- _Data for the task_:
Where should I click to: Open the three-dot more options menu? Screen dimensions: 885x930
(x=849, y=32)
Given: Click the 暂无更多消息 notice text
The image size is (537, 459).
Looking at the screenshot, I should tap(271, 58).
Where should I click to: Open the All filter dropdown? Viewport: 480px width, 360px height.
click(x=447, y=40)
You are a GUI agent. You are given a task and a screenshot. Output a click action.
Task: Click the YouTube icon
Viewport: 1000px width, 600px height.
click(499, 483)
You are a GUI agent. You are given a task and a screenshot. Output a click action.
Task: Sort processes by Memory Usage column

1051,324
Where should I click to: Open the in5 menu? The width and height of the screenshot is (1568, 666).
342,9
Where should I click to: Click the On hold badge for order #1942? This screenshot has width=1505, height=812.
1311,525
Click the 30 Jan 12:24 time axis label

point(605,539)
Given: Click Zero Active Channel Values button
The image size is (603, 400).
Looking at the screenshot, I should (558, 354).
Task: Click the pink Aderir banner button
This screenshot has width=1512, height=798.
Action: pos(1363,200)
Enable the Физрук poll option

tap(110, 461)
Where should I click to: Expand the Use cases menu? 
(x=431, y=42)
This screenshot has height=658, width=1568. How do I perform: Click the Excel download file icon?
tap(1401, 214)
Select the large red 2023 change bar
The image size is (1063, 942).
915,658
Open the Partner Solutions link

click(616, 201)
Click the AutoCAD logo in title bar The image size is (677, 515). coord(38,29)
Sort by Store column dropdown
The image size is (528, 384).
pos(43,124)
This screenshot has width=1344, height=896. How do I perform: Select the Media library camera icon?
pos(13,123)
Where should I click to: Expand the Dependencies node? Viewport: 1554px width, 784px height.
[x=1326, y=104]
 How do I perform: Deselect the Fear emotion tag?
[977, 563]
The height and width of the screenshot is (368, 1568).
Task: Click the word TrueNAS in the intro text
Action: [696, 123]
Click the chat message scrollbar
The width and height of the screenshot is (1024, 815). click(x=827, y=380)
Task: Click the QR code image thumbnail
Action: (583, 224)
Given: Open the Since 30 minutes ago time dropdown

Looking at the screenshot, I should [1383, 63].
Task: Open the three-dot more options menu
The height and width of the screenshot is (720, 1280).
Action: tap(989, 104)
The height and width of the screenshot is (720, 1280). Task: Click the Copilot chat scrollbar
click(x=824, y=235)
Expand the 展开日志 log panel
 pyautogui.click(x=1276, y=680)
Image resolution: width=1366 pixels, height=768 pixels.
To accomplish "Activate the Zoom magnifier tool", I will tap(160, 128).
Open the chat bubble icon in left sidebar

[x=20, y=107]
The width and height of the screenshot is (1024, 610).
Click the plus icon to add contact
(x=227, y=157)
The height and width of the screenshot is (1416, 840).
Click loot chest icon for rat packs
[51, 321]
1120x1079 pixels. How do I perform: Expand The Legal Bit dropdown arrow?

- _Task requirements_:
Copy the data above word for word, from the line containing "How do I perform: Deselect" through the line containing "Action: (583, 224)", including both of those lines.

- _Full response_:
 How do I perform: Deselect the Fear emotion tag?
[977, 563]
The height and width of the screenshot is (368, 1568).
Task: Click the word TrueNAS in the intro text
Action: [696, 123]
Click the chat message scrollbar
The width and height of the screenshot is (1024, 815). click(x=827, y=380)
Task: Click the QR code image thumbnail
Action: (583, 224)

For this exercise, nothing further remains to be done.